WORK TO COMPLETE: Would you output the entries below only from the line containing "Instruction: Click the" through the line containing "The height and width of the screenshot is (543, 1568).", exactly as they stand and with both ends included?

Saved entries:
□ □ □

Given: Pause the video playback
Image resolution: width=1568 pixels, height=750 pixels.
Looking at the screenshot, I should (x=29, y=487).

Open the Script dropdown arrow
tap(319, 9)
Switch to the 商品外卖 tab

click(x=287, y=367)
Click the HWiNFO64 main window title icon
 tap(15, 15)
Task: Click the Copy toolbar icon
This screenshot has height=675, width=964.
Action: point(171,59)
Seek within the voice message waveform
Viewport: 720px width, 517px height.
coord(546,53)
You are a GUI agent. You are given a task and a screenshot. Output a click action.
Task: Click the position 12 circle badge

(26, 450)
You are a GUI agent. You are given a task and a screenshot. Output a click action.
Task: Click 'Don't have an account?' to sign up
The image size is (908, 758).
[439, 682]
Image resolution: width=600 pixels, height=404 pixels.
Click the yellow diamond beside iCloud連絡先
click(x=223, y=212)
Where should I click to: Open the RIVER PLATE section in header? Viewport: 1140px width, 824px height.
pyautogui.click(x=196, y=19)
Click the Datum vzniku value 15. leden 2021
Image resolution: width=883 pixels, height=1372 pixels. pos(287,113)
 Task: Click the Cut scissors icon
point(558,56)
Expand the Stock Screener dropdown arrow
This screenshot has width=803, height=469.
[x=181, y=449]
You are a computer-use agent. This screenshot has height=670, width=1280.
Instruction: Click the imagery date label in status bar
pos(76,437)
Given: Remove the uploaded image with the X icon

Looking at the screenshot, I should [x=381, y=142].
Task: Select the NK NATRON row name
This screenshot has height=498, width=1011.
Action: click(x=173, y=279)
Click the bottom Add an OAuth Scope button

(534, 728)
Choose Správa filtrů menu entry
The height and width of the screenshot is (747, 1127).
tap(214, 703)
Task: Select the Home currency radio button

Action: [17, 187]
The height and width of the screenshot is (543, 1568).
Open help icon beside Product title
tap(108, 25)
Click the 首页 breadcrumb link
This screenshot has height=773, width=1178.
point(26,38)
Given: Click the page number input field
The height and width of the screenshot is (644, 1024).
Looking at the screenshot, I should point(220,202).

□ □ □

REPLY TO THE EXERCISE:
Instruction: Click the imagery date label in status bar
pos(76,437)
Given: Remove the uploaded image with the X icon

Looking at the screenshot, I should [x=381, y=142].
Task: Select the NK NATRON row name
This screenshot has height=498, width=1011.
Action: click(x=173, y=279)
Click the bottom Add an OAuth Scope button

(534, 728)
Choose Správa filtrů menu entry
The height and width of the screenshot is (747, 1127).
tap(214, 703)
Task: Select the Home currency radio button

Action: [17, 187]
The height and width of the screenshot is (543, 1568).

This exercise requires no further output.